Annaliese Allen: Bridging profit and purpose

Photo of a woman with medium length light hair, and red earrings. She is smiling at the camera.
As the corporate world increasingly highlights and champions social impact, a new breed of impact-driven professionals are emerging to bridge the divide between business and purpose.

Impact driven work, once reserved for charities and NGOs, is now being embraced by corporations; from major firms to start-up brands. This historical divide has created two, very different languages: purpose and profit.

How can the two speak to each other? And, how can they work together?

Annaliese Allen, a Master of Social Impact student and a new employee with the Centre for Social Impact Swinburne is combining her deep, corporate experience with her personal purpose to become one of these next generation ‘bilingual’ professionals.

A world of experience

For Annaliese, purpose hasn't always been at the fore.

Growing up in a hard-working family where achievement was expected, dream jobs or creating change weren't considered around the dinner table:

"Passion was never discussed, impact was never discussed. It was sit down, work hard, commerce is a good, solid degree. It'll get you places. You'll always have a job, accounting is a really good, solid profession."

After completing a Bachelor of Commerce, Annaliese dove head first into the professional services world, working for a major accounting firm. This role led her abroad where she spent much of her twenties working in the US - from Chicago, to San Jose and New York City - travelling and meeting new people.

"Whilst tax is not the most interesting thing in the world, I was completely absorbed and engaged in what I was doing because I got to travel a lot and go to different places and meet different people, and see how the world worked on my own," she says.

A change in career direction to social impact

When Annaliese eventually moved back to Melbourne, she switched direction and moved into human resources for a "complete change" but hungry to learn more, Annaliese then became a chartered accountant a decade after completing her undergraduate commerce degree.

She has since spent the past ten years working as a chartered accountant in professional services firms.

After having two children, Annaliese worked from home (before the global shift to flexible working arrangements) which ended up leading her to another career change.

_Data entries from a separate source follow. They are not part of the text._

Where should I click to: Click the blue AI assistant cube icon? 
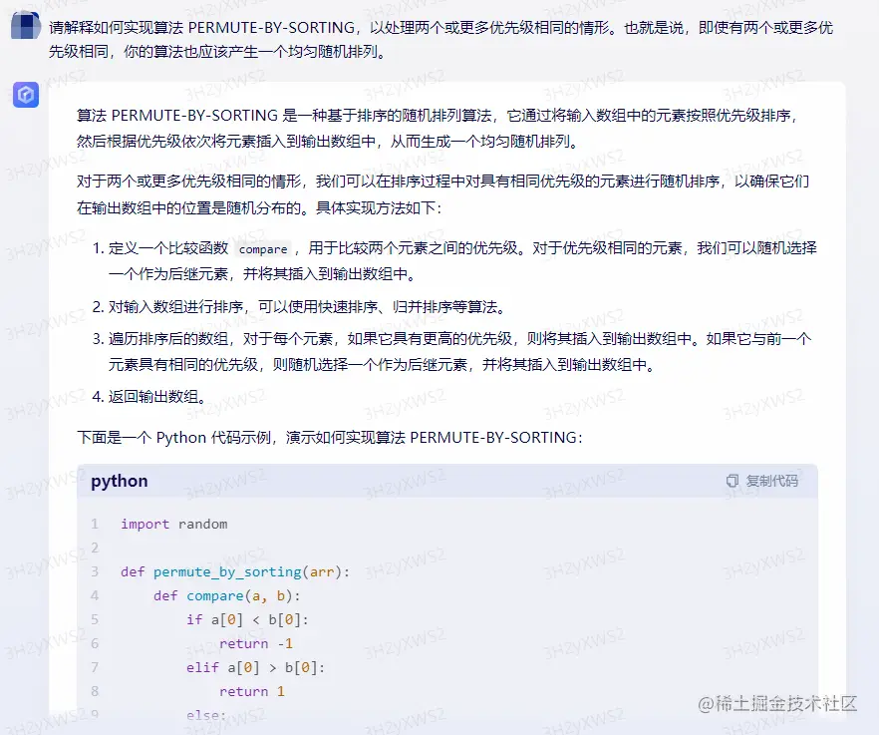[26, 95]
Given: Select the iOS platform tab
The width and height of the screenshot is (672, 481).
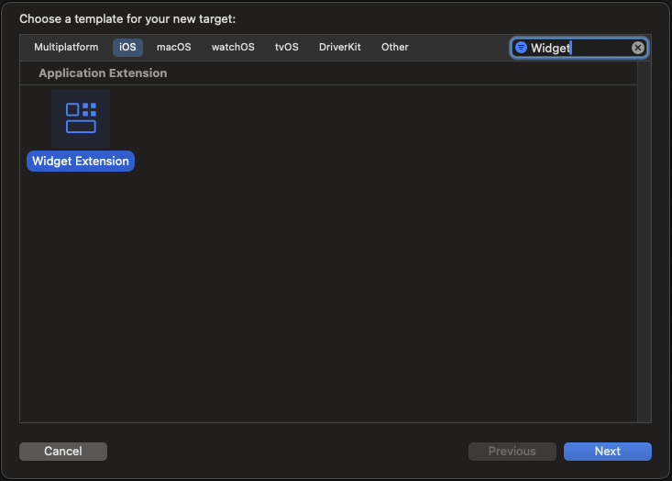Looking at the screenshot, I should (x=127, y=47).
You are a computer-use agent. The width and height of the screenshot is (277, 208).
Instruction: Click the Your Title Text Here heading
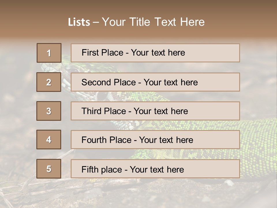(153, 22)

"I guess I had another phase of my career where I thought, 'Well, as an accountant, I've learned all these skills of how to run a business... I'm going to run my own business from home,'" she says.

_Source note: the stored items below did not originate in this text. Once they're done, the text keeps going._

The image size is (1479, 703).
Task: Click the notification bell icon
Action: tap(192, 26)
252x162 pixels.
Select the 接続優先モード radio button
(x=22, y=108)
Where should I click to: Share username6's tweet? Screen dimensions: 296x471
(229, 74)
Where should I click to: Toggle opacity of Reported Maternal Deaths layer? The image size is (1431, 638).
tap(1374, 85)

This pivot led Annaliese into the textile industry, running a sun protection clothing company.

With this variety and wealth of experience - from accounting, to HR, to entrepreneurship - Annaliese deeply understands the world of corporate professional services and business, so when her children began to question what she did at work and why she worked so late, she wanted to have a better answer. This aspiration for a higher purpose led her to further studies in social impact.

"I enrolled in this social impact course, essentially, because I wanted to go to bed at night knowing that I had made a positive contribution to the world. Up until this point, I never felt like I could say that," Annaliese says.

Annaliese will complete her studies in late 2022 but she has already found herself taking another career pivot - becoming one of CSI's most recent employees with a focus on the social enterprise sector.

"I am managing a number of industry-engaged projects with social enterprises which have a particular focus on the development of evidence-based technology solutions that support social impact generation and financial sustainability for the sector. My time is currently focused on the development of a world-first social enterprise evaluation and data platform.

"The platform is being developed at CSI Swinburne in collaboration with the Melbourne Social Equity Institute, and with support from the Victorian Government. Once developed, the platform will generate real-time insights about the contributions of social enterprises in Victoria."

A bridge between two worlds

Within the professional services industry, Annaliese is seeing a swell of socially-driven co-workers who have trouble getting ideas off the ground. She believes this is because the commercial - or business minded side of the idea - is sometimes missing.

"I'm hoping I can be a bridge between the two worlds," Annaliese says.

As a new generation of leaders and teams emerge, changemakers, like Annaliese who deeply understands the corporate world, will be the crucial link between the old world of 'profit first' and the new world of 'purpose driven'. This link will help corporations to better champion social impact, on a deeper, larger scale.

"I can look the part, talk the part, and speak the language, and I think that's half of it. Then to be able to translate the social aspect of it into the corporate language, I think that might be my superpower. I haven't applied that yet, but that's my guess and my hope.

"I'm not afraid to take a risk and find my next thing to focus on, and I hope I have found it," says Annaliese.